As we’ve often seen in the past, real world protest and violence is usually accompanied by attacks on the Internet. This past week has been no exception. The shocking murder of George Floyd on May 25 was followed, over the weekend of May 30/31, by widespread protests and violence in the US. At the same time, Cloudflare saw a large uptick in cyberattacks, particularly cyberattacks on advocacy organizations fighting racism.

This chart shows the number of cyberattack HTTP requests blocked by Cloudflare over the last week (blue line) compared to the corresponding week in April a month before (green line). Cloudflare’s scale means that we are blocking attacks in the many 10s of billions per day, but even with that scale it’s clear that during the last week there have been even more attacks than before. And those attacks grew over the weekend.

Digging in a little deeper we can compare the attacks over this past weekend with a corresponding weekend a month before. Over the weekend of April 25/26, Cloudflare blocked a total of 116,317,347,341 (a little over 116 billion cyberattack HTTP requests performing DDoS or trying to break into websites, apps or APIs were blocked).

Since 116,317,347,341 can be a little hard to comprehend, here’s another way of looking at it. 116,317,347,341 cyberattack HTTP requests over a two day period is more than 670,000 blocked requests per second. Google reportedly sees approximately 63,000 search queries per second, so the number of attacks we mitigated during this period was more than 10x Google’s entire search volume.

A month later, over the weekend of May 30/31, Cloudflare blocked 135,535,554,303 cyberattack HTTP requests. That represents a month-on-month increase of 17%: an extra 19,218,206,962 (19 billion) cyberattack HTTP requests were blocked (an extra 110,000 blocked requests per second).

Sunday, May 31 had the largest increase with 26% more cyberattacks than the same Sunday a month prior.

Digging into the categories of Internet properties that were attacked, we see a striking difference between the two weekends in April and May. The category with the biggest increase in cyberattacks was Advocacy Groups with a staggering increase of 1,120x.

In fact, those groups went from having almost no attacks at all in April, to attacks peaking at 20 thousand requests per second on a single site.

One particular attacker, likely using a hacked server in France, was especially persistent and kept up an attack continuously hitting an advocacy group continuously for over a day. We blocked those malicious HTTP requests and kept the site online.

We’ve also seen cyberattacks against other categories of Internet property change significantly between April and May. Attacks on Government websites (including police and fire departments) are up 1.8x and attacks on Military websites are up 3.8x month on month.

Since the murder of George Floyd there’s also been a large increase in attacks on US government web sites.

Project Galileo

Nearly six years ago, Cloudflare founded Project Galileo because we noticed a disturbing trend of disproportionate attacks against at-risk organizations and individuals that were advocating for marginalized groups.

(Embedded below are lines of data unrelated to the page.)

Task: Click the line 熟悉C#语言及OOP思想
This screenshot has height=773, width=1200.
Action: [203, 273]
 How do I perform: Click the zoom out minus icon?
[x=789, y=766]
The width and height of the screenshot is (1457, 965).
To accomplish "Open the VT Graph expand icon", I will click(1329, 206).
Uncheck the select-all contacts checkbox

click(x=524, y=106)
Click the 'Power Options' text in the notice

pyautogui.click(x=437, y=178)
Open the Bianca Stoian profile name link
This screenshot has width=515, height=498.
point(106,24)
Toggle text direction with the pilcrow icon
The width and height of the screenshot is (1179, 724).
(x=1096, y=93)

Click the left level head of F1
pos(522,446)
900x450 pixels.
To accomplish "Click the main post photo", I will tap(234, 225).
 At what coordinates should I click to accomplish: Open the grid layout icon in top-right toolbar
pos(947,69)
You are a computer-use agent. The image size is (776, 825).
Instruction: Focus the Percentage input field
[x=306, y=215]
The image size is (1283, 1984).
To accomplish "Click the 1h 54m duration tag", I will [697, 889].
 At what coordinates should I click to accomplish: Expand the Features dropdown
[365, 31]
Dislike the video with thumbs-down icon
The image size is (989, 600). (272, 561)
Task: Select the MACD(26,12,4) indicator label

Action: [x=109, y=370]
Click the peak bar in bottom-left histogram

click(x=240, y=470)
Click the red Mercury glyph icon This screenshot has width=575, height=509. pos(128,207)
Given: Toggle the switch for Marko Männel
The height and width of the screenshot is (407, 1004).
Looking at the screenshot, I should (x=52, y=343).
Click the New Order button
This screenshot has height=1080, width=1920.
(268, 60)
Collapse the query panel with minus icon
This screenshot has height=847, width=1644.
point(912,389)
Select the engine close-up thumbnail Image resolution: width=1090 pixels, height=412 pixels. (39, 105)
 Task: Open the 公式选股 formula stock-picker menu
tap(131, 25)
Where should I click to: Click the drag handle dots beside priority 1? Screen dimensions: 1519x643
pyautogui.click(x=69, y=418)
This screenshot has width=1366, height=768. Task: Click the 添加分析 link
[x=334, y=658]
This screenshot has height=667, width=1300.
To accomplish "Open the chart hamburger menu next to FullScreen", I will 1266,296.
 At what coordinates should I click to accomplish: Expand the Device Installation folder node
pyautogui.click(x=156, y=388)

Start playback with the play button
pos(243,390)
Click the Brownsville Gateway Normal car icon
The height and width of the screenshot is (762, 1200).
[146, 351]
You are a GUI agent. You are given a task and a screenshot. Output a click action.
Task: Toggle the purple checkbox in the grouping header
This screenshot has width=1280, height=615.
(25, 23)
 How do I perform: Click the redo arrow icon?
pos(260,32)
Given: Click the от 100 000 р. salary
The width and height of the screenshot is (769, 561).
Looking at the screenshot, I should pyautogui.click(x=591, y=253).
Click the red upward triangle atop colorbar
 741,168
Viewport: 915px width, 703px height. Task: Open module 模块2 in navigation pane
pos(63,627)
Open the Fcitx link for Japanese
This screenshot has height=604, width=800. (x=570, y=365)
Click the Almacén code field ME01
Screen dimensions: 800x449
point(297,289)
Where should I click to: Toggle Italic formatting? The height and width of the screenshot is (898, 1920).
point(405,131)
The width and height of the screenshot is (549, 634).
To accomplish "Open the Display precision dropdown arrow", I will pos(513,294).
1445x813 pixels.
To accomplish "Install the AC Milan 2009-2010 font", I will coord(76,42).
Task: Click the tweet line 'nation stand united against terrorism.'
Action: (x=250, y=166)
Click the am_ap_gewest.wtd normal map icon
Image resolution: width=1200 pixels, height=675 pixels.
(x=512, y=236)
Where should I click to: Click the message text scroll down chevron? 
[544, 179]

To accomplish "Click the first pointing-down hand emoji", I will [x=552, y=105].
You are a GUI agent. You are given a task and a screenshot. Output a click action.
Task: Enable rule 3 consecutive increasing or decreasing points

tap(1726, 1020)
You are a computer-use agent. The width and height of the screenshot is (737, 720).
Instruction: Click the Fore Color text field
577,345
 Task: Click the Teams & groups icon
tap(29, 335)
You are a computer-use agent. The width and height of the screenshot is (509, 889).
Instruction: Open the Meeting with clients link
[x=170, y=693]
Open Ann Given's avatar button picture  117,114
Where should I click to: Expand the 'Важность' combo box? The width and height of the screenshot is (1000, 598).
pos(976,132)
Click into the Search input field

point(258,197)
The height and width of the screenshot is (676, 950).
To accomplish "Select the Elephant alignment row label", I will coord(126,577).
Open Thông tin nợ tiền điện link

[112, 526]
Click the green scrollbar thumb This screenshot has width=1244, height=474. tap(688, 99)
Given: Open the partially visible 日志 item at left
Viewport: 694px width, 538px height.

Project Galileo was set up to provide protection from cyberattacks for vulnerable targets, like artistic groups, humanitarian organizations, and the voices of political dissent. In our six years of protecting organizations under Project Galileo, we have often seen online attacks used in combination with physical violence and threats.

There are many organizations fighting racism who participate in Project Galileo. Over the last week we’ve seen a dramatic increase in the number of cyberattacks against them.

The whole Cloudflare community is deeply disturbed by the murder of George Floyd, and the shocking images of racial injustice playing out in our cities. We have been listening carefully to those who have taken to the streets in protest to demand justice and an end to structural racism, and believe that their powerful stories can serve as catalysts for real change. But that requires them to be heard. Unfortunately, if recent history is any guide, those who speak out against oppression will continue to face cyberattacks that attempt to silence them.

Cloudflare remains committed to making sure that they can continue to function in the face of these attacks, regardless of their resources or the size of the attack. If you know of an organization or group helping to fight racism that needs Project Galileo’s protection, please let them know we’re here and ready to help.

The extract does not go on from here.